È un ambiente che ho sempre praticato. Sono stato membro del consiglio dell'Ordine regionale dei Giornalisti ed ero incaricato di verificare le richieste di iscrizione all'albo dei pubblicisti. Quante domeniche ho passato a scartabellare tra i documenti... Credo comunque che in Italia ci sia abbastanza libertà. Ai miei tempi erano parecchi gli episodi di denuncia per stampa clandestina. Il problema del giornalismo in Italia è importante: la gente non legge più, i lavoratori vengono pagati una miseria. Io stesso l'ho provato sulla mia pelle col mio giornale, le spese aumentavano continuamente. Si potrebbe dire maliziosamente che la libertà di stampa esiste soprattutto per chi ha i soldi.

Si parla spesso di pericolo totalitario, di nuovi fascismi all'orizzonte. Ma lei che questa condizione l'ha vissuta, come la spirgherebbe alle nuove generazioni, spesso disinformate?

Il fascismo era una continua esaltazione di miti antichi, ma ignorando del tutto la storia. Ad esempio Mussolini idolatrava Giulio Cesare dimenticandosi che fu ucciso perché voleva la dittatura, e di fatto lui finì nello stesso modo. Il regime era caratterizzato da una grande ignoranza e prepotenza assoluta, pieno di slogan che facevano presa sulla popolazione. Stupisce in effetti l'enorme consenso che ebbe. Fascismo significava violenza, ignoranza, ma aveva anche dei risvolti comici, direi ridicoli. Una volta ero per strada, diluviava e vidi passare sul marciapiede due donne con i bambini senza ombrello, fradice. Dissi loro di venirsi a riparare, ma loro risposero: “Siamo fasciste, non abbiamo paura della pioggia!”. E allora prendetevi una polmonite, cosa debbo dirvi. Ecco, questo è uno dei tanti esempi dei lati più grotteschi del regime. La mentalità allora era totalmente compressa dalla propoganda. Alla radio avevano persino modificato il testo di una vecchia canzone risorgimentale cambiando la parola “libertà con “romanità”, perché faceva paura ai più.

E invece lei ora la libertà continua a difenderla a spron battuto.

Per me la libertà è il bene supremo, la garanzia di giudizio e diritti per tutti. Il massimo che si possa tutelare. Negli anni abbiamo guadagnato l'emancipazione in tanti settori, soprattutto tra i sessi. Il mio giornale è sempre stato laicista, esigendo quindi una concezione dei rapporti sociali slegata da qualsiasi professione religiosa. Mi sono sempre battuto per l'abolizione del Concordato e dell'8 per Mille, basato su un'autentica truffa.
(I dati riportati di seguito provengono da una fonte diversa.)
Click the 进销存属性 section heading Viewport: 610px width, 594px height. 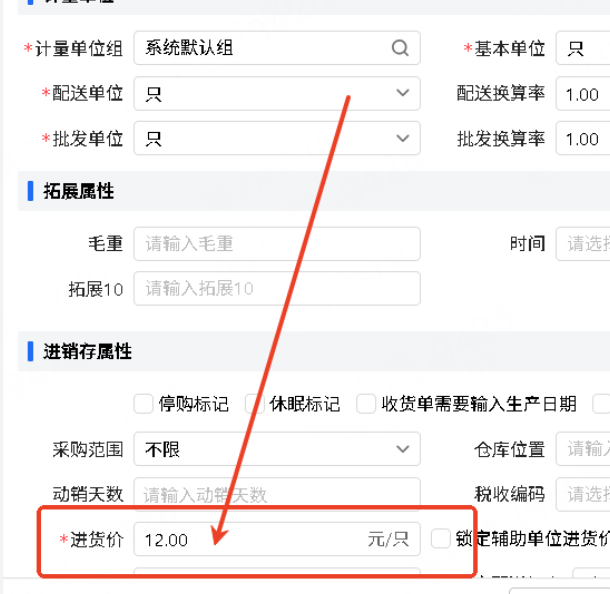[x=87, y=352]
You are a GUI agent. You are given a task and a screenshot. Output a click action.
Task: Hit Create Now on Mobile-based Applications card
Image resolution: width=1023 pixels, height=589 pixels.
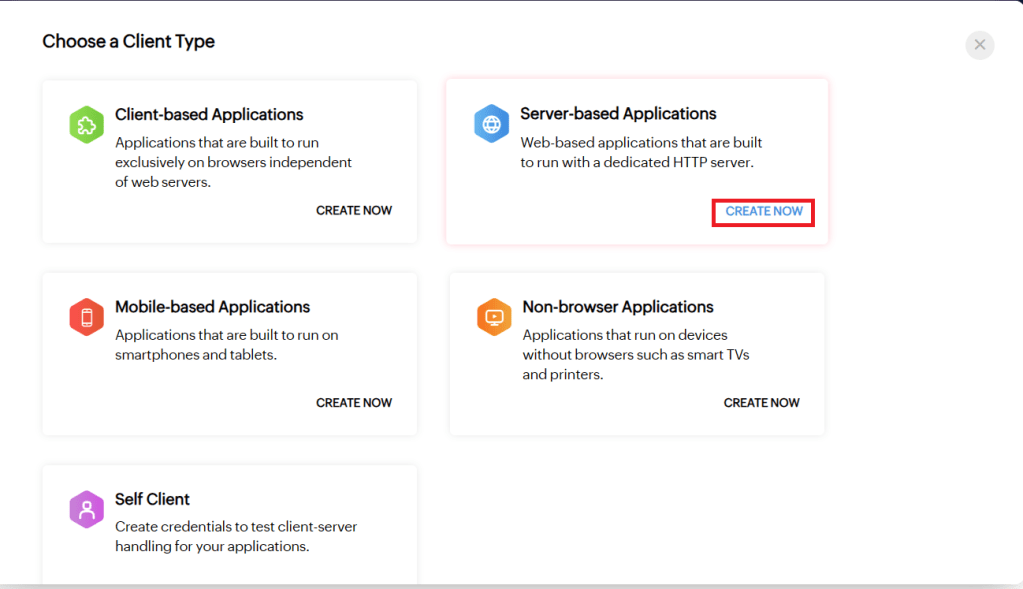click(354, 403)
E poi tutti privilegi del clero, l'esenzione delle tasse. È vergognosa la sudditanza che ancora persiste.

Siamo nel periodo in cui si celebra la Memoria per le vittime dello sterminio nazifascista. Che significato assume per lei il ricordo e in che modo il passato ancora parla al presente?

In questi giorni ho partecipato a diversi eventi: all'Archivio storico ho offerto del materiale raccolto durante la mia militanza in montagna, diversi oggetti tra cui quel portasigarette che mi salvò la vita, nel '44, quando venne a prendermi la Guardia Naizonale Repubblicana per arrestarmi e ne nacque una sparatoria. Il ricordo è come un'iniezione, un vaccino fatto per evitare le malattie. Allo stesso modo le celebrazioni attuali servono a impedire la dimenticanza, per far sì che non accada più. A maggior ragione ora che abbiamo un governo del genere, con Salvini che è un vero pericolo pubblico, un analfabeta della democrazia. Pericoloso quanto Trump, con lo slogan “America first”. Una sciocca pretesa di supremazia del tutto inesistente. L'italia nel registro dei diritti dell'uomo è molto indietro, niente affatto all'avanguardia. C'è ancora molto da lavorare.